E-mail: john.mcfadden@kcl.ac.uk

Abstract

Cite this as: J. P. McFadden, R. J. Dearman, J. M. L. White, D. A. Basketter and I. Kimber, Clinical & Experimental Allergy, 2011 (41) 327–337.

Summary

One explanation for the striking increase in atopic disease in developed countries over the last 50 years has been the ‘Hygiene Hypothesis’; a reduced exposure to pathogenic microorganisms. We have postulated previously that oral and cutaneous exposure to chemicals generally and to haptens in particular, may have also contributed to the increased prevalence of atopic disease; the ‘Hapten-Atopy Hypothesis’. The purpose here is to extend further that hypothesis by consideration of the impact interplay between the innate and adaptive immune systems may have on the development of atopic allergy.

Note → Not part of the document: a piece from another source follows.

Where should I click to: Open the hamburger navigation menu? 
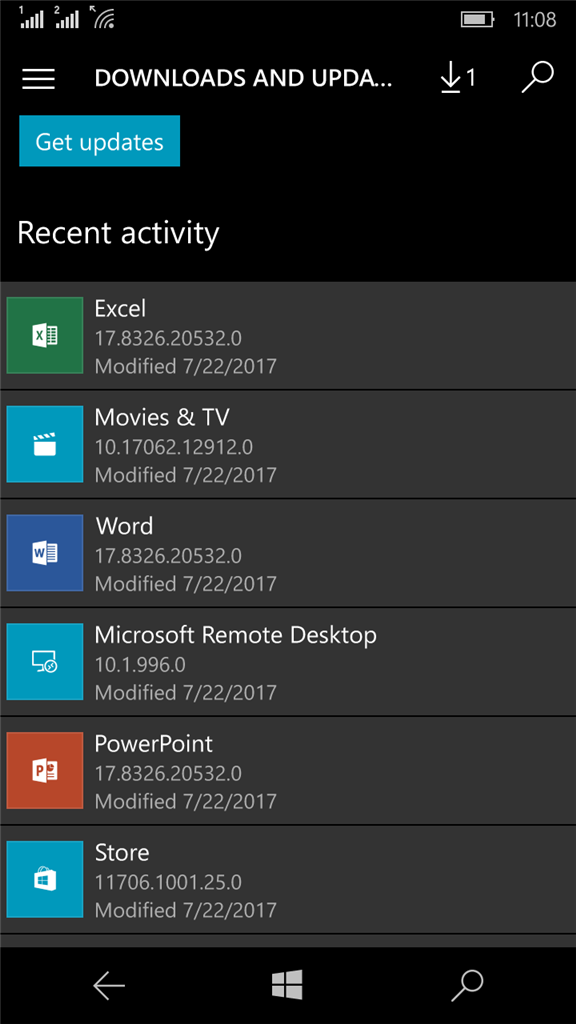tap(39, 79)

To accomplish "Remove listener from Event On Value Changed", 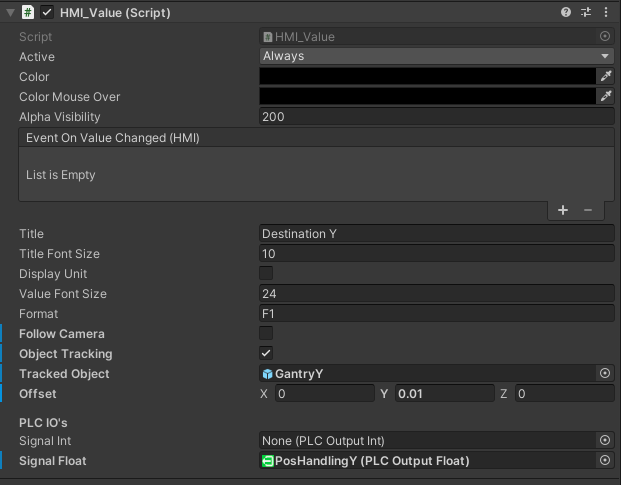I will coord(587,210).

It is clear that experimental cutaneous exposure to hapten can generate immune responses of different types with regard to T-helper (Th) cell phenotype. Allergic contact dermatitis is frequently associated with a selective Th1 (and Tc1)-driven inflammation, whereas atopic dermatitis is characterized by preferential Th2 cell responses. We postulate here that initial innate immune responses to chemical haptens result in the promotion of Th1 cell responses secondary to stimulation of Toll-like receptor. However, we argue also that under conditions where there is prolonged skin exposure to hapten there will be a shift of Th cell phenotype to selective Th2-type responses. The significance of such interactions is the possibility that repeated low-level skin exposure to certain types of hapten may result in the creation of an immunological environment in which the development of Th2 immune responses to third party antigens is favoured. The hypothesis is advanced that the nature and conditions of skin exposure to common haptens may impact on the quality of cutaneous immune responses such that in some circumstances the development atopic disease is favoured.